What this task involves
Please reword the listing below by swapping each "Find the location of" for "Locate", keeping everything else unchanged.

[Data on locating visible targets]
****
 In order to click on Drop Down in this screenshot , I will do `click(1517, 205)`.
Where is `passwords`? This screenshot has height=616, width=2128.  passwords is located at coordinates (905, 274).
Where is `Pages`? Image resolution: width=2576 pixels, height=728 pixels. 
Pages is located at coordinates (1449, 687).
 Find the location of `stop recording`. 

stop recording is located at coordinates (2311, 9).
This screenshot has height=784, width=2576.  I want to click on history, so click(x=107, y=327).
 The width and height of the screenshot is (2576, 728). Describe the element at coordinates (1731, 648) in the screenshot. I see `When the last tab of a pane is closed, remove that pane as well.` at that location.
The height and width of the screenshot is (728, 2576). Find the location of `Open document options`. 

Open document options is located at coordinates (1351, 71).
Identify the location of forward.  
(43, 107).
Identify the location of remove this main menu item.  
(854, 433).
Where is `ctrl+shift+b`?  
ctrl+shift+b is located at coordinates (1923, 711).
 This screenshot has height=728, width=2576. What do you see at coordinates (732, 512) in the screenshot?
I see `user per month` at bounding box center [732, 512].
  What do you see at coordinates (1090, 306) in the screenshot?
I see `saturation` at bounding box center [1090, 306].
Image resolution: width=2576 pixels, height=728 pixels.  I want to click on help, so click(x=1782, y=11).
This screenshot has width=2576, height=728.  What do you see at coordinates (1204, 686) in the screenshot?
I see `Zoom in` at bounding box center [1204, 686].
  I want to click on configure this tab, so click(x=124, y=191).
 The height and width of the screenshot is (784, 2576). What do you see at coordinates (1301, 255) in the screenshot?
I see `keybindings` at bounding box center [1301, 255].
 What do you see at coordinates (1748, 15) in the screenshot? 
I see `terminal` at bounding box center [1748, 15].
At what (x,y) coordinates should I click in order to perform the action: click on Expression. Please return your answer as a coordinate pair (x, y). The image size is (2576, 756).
****
Output of the task
 In order to click on Drop Down in this screenshot , I will do `click(1517, 205)`.
Where is `passwords`? This screenshot has height=616, width=2128.  passwords is located at coordinates (905, 274).
Where is `Pages`? Image resolution: width=2576 pixels, height=728 pixels. 
Pages is located at coordinates (1449, 687).
 Locate `stop recording`. 

stop recording is located at coordinates (2311, 9).
This screenshot has height=784, width=2576.  I want to click on history, so click(x=107, y=327).
 The width and height of the screenshot is (2576, 728). Describe the element at coordinates (1731, 648) in the screenshot. I see `When the last tab of a pane is closed, remove that pane as well.` at that location.
The height and width of the screenshot is (728, 2576). Locate `Open document options`. 

Open document options is located at coordinates (1351, 71).
Identify the location of forward.  
(43, 107).
Identify the location of remove this main menu item.  
(854, 433).
Where is `ctrl+shift+b`?  
ctrl+shift+b is located at coordinates (1923, 711).
 This screenshot has height=728, width=2576. What do you see at coordinates (732, 512) in the screenshot?
I see `user per month` at bounding box center [732, 512].
  What do you see at coordinates (1090, 306) in the screenshot?
I see `saturation` at bounding box center [1090, 306].
Image resolution: width=2576 pixels, height=728 pixels.  I want to click on help, so click(x=1782, y=11).
This screenshot has width=2576, height=728.  What do you see at coordinates (1204, 686) in the screenshot?
I see `Zoom in` at bounding box center [1204, 686].
  I want to click on configure this tab, so click(x=124, y=191).
 The height and width of the screenshot is (784, 2576). What do you see at coordinates (1301, 255) in the screenshot?
I see `keybindings` at bounding box center [1301, 255].
 What do you see at coordinates (1748, 15) in the screenshot? 
I see `terminal` at bounding box center [1748, 15].
At what (x,y) coordinates should I click in order to perform the action: click on Expression. Please return your answer as a coordinate pair (x, y). The image size is (2576, 756).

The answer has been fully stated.